Steve Bannon as Napoleon: Trump strategist 'given portrait by Nigel Farage'

Steve Bannon
The painting reportedly replicates the famous portrait of Napoleon in his study at the Tuileries palace – but with Bannon in place of the emperor. Photograph: Mario Tama/Getty Images

Steve Bannon, the White House chief strategist, owns an oil painting of himself dressed as Napoleon Bonaparte – and it was given to him by Nigel Farage, it has emerged.

The peculiar revelation, published in New York magazine, comes from an upcoming book on the former Breitbart News head’s political rise and his at-times fractious relationship with Donald Trump.

According to the author Joshua Green, the painting replicates the famous portrait of Napoleon in his study at the Tuileries palace, but with Bannon in place of the emperor.

While no images of Bannon’s version have yet been made public, speculative Twitter users have had fun photoshopping the White House adviser’s head on to the body of the 19th century French ruler.

The original neoclassical painting of 1812 by Jacques-Louis David shows Napoleon in the full uniform of a French imperial colonel, with one hand tucked into his jacket.

Many users drew unflattering comparisons to Napoleon’s military ordeals in Russia, while Green wrote that the portrait was a symbol of Bannon’s ego and “healthy self-regard” that endeared him to Trump.

Some suggested that the portrait might not in fact feature the French military hero, but the nerd icon Napoleon Dynamite.

Trump and Bannon first met in 2010, when the billionaire was still mulling a presidential run. Both men have also kept close ties to the former Ukip leader Farage, including a November 2016 meeting at Trump Tower catalogued in an infamous gold-suffused photo.

But in recent times commentators have said Bannon was falling out of the president’s favour amid a power struggle with Trump’s senior adviser and son-in-law Jared Kushner.

Steve Bannon: the turbulent story of Trump’s chief strategist

David’s original portrait is on display in the National Gallery of Art in Washington DC, while a second version is in Versailles. It is unclear where Bannon’s pastiche is installed.

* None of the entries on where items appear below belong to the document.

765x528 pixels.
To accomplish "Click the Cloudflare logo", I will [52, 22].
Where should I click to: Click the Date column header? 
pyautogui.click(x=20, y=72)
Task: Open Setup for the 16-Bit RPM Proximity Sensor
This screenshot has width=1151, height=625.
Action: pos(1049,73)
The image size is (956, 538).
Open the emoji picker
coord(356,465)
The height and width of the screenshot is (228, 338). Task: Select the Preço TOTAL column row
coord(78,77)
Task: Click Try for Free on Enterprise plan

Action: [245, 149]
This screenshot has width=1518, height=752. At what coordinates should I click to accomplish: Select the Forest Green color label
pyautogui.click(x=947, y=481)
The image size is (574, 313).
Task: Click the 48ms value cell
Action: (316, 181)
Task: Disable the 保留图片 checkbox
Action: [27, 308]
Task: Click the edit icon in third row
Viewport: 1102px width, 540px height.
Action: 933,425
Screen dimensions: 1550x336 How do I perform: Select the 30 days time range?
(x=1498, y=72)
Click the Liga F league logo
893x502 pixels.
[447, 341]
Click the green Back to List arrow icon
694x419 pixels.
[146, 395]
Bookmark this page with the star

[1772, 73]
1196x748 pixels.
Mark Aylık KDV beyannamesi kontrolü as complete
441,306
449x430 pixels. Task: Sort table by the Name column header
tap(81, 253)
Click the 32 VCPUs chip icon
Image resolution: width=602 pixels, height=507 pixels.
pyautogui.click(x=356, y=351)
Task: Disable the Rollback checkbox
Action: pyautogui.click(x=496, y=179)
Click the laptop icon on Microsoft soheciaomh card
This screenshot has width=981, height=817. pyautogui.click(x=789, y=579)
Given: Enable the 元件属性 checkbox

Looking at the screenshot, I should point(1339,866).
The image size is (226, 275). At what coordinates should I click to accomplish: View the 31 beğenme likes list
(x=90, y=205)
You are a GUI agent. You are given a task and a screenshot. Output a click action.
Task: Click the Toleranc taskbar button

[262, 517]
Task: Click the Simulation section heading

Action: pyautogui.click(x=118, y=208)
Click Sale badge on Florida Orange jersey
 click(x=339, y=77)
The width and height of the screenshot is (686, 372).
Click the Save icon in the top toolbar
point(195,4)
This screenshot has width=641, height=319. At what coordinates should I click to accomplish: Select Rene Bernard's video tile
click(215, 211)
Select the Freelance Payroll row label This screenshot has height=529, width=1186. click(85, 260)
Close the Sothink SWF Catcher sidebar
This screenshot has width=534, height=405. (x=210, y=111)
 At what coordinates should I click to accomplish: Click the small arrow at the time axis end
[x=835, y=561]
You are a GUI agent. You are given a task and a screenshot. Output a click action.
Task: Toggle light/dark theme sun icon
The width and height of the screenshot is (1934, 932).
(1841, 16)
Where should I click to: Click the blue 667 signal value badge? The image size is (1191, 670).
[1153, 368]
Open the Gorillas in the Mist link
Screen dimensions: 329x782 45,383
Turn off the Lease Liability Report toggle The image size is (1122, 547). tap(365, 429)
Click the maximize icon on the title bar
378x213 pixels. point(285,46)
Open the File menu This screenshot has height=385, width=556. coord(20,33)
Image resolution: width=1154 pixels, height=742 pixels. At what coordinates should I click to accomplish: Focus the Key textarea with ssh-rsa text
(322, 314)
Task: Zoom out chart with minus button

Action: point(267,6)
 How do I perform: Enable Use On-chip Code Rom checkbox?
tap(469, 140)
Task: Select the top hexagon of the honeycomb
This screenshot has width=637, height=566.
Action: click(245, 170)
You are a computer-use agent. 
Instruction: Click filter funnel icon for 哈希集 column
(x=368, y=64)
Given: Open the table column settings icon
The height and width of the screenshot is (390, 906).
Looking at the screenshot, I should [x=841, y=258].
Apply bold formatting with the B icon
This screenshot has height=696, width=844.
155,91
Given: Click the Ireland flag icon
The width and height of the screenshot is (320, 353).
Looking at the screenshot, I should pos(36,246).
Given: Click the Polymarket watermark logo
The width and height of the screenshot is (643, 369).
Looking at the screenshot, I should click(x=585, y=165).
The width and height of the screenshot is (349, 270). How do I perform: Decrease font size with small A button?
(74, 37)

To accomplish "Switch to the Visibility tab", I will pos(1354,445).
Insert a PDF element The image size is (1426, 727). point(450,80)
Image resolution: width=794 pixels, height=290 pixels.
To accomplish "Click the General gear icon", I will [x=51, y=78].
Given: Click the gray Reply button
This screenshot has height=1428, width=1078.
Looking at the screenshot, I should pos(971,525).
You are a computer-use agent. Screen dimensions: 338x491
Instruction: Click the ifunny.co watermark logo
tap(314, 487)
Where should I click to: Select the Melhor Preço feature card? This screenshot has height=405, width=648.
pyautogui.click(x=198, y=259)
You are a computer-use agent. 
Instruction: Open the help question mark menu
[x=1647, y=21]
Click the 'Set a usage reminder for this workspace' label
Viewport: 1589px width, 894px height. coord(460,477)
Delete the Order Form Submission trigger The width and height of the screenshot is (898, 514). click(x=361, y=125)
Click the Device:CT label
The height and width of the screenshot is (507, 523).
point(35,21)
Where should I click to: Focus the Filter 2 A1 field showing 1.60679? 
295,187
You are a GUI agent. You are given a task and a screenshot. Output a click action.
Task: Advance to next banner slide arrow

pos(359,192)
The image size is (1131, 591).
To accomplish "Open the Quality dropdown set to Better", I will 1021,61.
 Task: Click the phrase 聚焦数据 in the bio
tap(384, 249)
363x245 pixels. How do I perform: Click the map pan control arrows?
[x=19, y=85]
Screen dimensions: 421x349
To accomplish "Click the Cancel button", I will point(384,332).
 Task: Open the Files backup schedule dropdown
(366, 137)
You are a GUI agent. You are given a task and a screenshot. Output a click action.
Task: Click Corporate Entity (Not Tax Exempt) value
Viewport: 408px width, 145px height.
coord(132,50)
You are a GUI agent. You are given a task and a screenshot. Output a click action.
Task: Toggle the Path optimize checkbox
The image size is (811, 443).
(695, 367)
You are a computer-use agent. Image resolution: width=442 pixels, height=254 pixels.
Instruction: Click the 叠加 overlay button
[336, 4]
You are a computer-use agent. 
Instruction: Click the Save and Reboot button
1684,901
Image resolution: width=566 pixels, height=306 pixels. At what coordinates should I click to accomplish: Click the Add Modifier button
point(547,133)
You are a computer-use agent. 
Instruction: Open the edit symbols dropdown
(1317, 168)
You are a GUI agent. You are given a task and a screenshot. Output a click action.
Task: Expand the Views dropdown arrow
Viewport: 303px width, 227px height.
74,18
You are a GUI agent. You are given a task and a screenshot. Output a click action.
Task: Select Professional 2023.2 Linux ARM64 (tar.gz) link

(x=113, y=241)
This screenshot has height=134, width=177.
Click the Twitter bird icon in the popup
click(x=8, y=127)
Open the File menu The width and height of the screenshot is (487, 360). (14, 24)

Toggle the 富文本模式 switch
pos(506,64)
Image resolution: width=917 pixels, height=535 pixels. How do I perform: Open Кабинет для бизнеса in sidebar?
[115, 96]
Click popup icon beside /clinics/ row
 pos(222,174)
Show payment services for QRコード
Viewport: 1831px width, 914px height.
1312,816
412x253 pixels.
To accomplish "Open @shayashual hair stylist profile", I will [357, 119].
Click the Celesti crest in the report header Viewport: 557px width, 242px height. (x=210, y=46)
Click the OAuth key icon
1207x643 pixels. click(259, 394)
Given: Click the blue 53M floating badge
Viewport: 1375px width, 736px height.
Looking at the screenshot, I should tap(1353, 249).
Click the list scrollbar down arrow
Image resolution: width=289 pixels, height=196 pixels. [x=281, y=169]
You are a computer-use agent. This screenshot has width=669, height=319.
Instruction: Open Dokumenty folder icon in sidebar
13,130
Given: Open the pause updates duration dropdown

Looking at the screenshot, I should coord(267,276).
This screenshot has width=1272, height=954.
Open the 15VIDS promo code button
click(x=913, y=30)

According to the National Gallery, Napoleon’s dishevelled appearance in the painting is meant to convey that he has “spent the night in his study composing the Napoleonic Code”.

Commissioned in 1811 by the Duke of Hamilton, David’s painting was finished in the year of Napoleon’s ill-fated invasion of Russia. Two years after its completion the emperor was exiled to the island of Elba.